Derek Elkins wrote:
One aspect of it is a bit of a You Aren't Going To Need It.

Personally, I haven't had a huge problem with this in practice.

What it basically means is that if you write a library function, *you* have to decide what containers you're going to use. It's not really possible to let the user decide. You kind of have to hard-wire it yourself. That's the only real problem with it. Sometimes it's irritating to convert an array to a list, feed it to some function, and then immediately convert it back to an array again, for example. (Not only annoying, but presumably not that efficient.)

Another reason is that often you can use an intermediate data structure,
especially lists, for operations.  Lists are the
iterators/IEnumerable/generators of Haskell.  So if I just need to
traverse a data structure, I can just write an interface that accepts a
list.

This is the other part of it. In Haskell, a list in some sense "is" a control-flow loop. If the compiler's inlining is half as good as it's supposed to be, converting an array to a list and then feeding it to some function hopefully ends up being inlined so that you end up with the function directly iterating over the array. Hopefully the function's output ends up being similar. So it's not like you build a while list in memory and then consume it. It's not even like the GC has to go round and free all the list cells. The list itself never actually exists as such at runtime.

Alternatively, I'm talking complete nonesense... o_O

Of course, since Haskell isn't Java, I'm not subject to the choice of
interfaces the data structure implementer decided to implement or not.
When this happens in Java the "standard" solution is to use an adapter
class.  In Haskell, I can just write the instance.  In particular, I can
decide on whatever interface I need, write my code to that interface and
just instantiate it for the relevant data types and users can
instantiate it for their data types.  If you want an OrderableCollection
class, you can simply write one today.  You don't need to ask anyone's
permission or coordinate with anyone.

Haskell class membership is "open" in this way - a useful feature, IMHO.

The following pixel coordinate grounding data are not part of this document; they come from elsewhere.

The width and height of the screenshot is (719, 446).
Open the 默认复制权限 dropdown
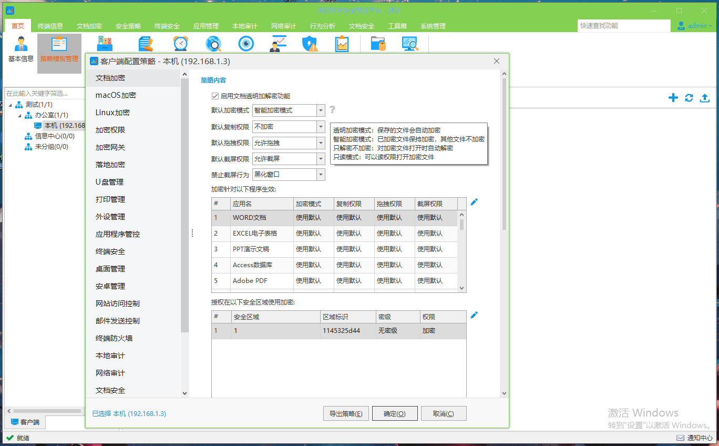[x=321, y=127]
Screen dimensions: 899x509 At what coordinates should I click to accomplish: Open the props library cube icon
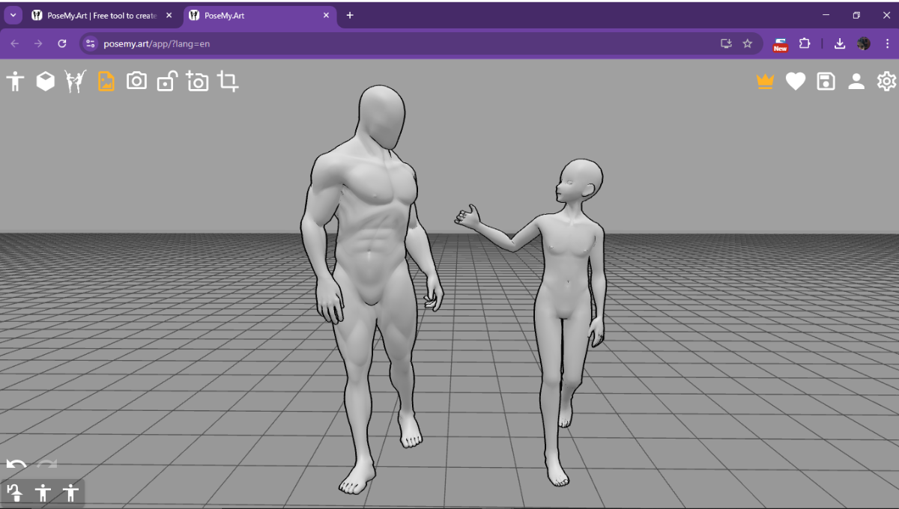pyautogui.click(x=45, y=81)
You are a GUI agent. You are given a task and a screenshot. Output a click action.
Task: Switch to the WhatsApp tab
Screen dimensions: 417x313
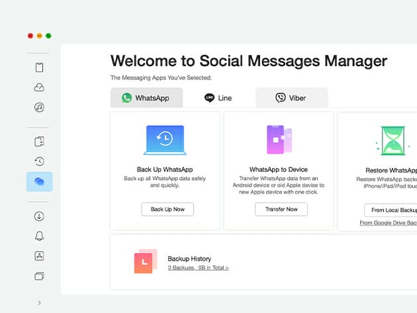[146, 98]
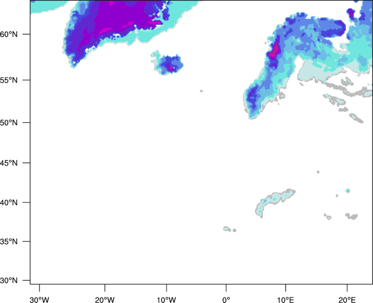The image size is (373, 303).
Task: Click the 30°W longitude label
Action: click(39, 300)
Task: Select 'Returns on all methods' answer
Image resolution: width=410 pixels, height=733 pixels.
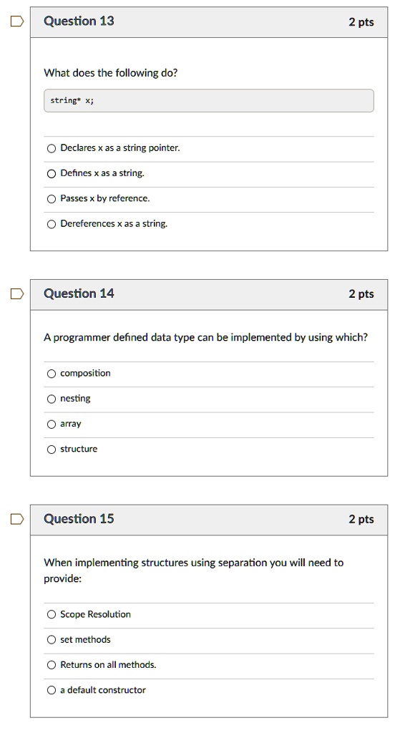Action: [52, 665]
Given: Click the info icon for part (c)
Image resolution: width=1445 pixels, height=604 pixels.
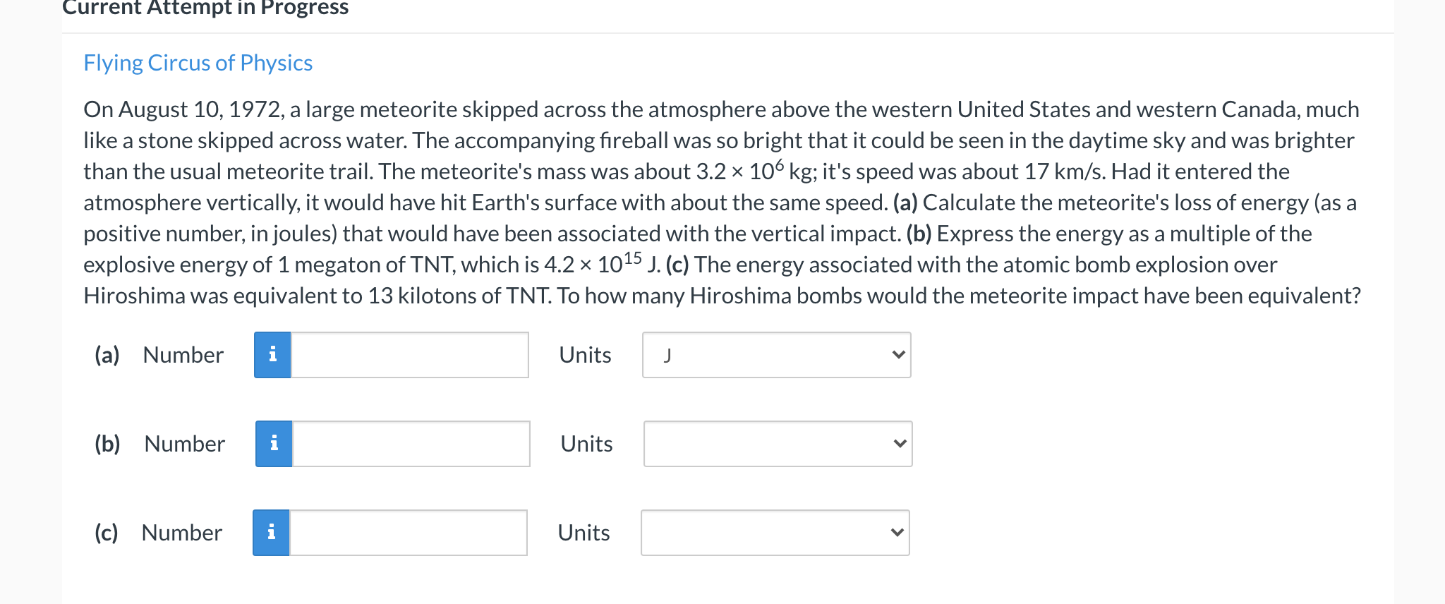Looking at the screenshot, I should point(271,533).
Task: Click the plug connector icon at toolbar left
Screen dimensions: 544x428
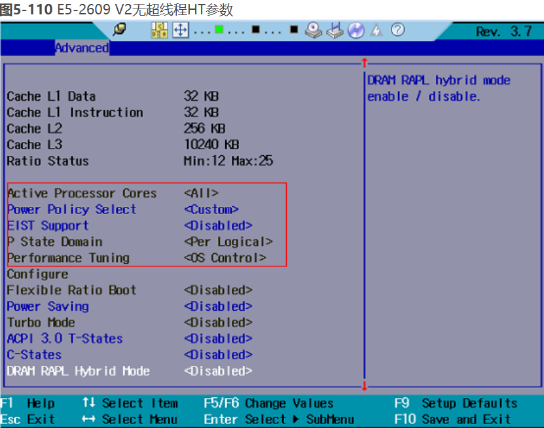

Finally, there -are- several more or less standard classes that capture
different general operations on data structures (though there certainly
could be more.) They, of course, have different names and different
interfaces and different factorings from imperative equivalents.  We
have Functor, Applicative, Monad, MonadPlus, Monoid, Foldable,
Traversable, IArray, MArray and others.  Notice how the ridiculous
proliferation of array types in Haskell has pressed the issue and led to
the creation of IArray and MArray.

As already noted, Data.Set *should* be a Monad, but can't be. The type system won't allow it. (And I know I'm not the first person to notice this...) Similar fun and frolics with Functor, and presumably Applicative and Foldable (I haven't actually heard of these until just now).

Frankly, the whole "array" thing is slightly crazy to me. There are several things which the array libraries ought to support, but don't: - Making "slices" of arrays. (I.e., generating a subarray in O(1) by using transparent reindexing.) - Linked lists of arrays that provide an array-like interface. (ByteString.Lazy does this, but only for Word8 or Char.) - It really ought to be possible to unbox *any* type. Technically this is implementable now, but I can't find details of how... - Performing "map" in-place for mutable arrays. (This must surely be a very common operation.) - Build-in functions for joining arrays together, and splitting at a given index. - Array sorting. [Arrays have O(1) indexing, which has big implications for what sorting algorithm to choose.] - Lists have about 5,000,000 functions for processing them. Arrays have, like, a dozen. Just how efficient is it to convert an array to a list, process it, and then convert it back?

Ultimately, it would still be beneficial to have some more standard
interfaces for this sort of thing.  There just hasn't been enough of a
fire under the community's rear.  This again suggests that YAGNI.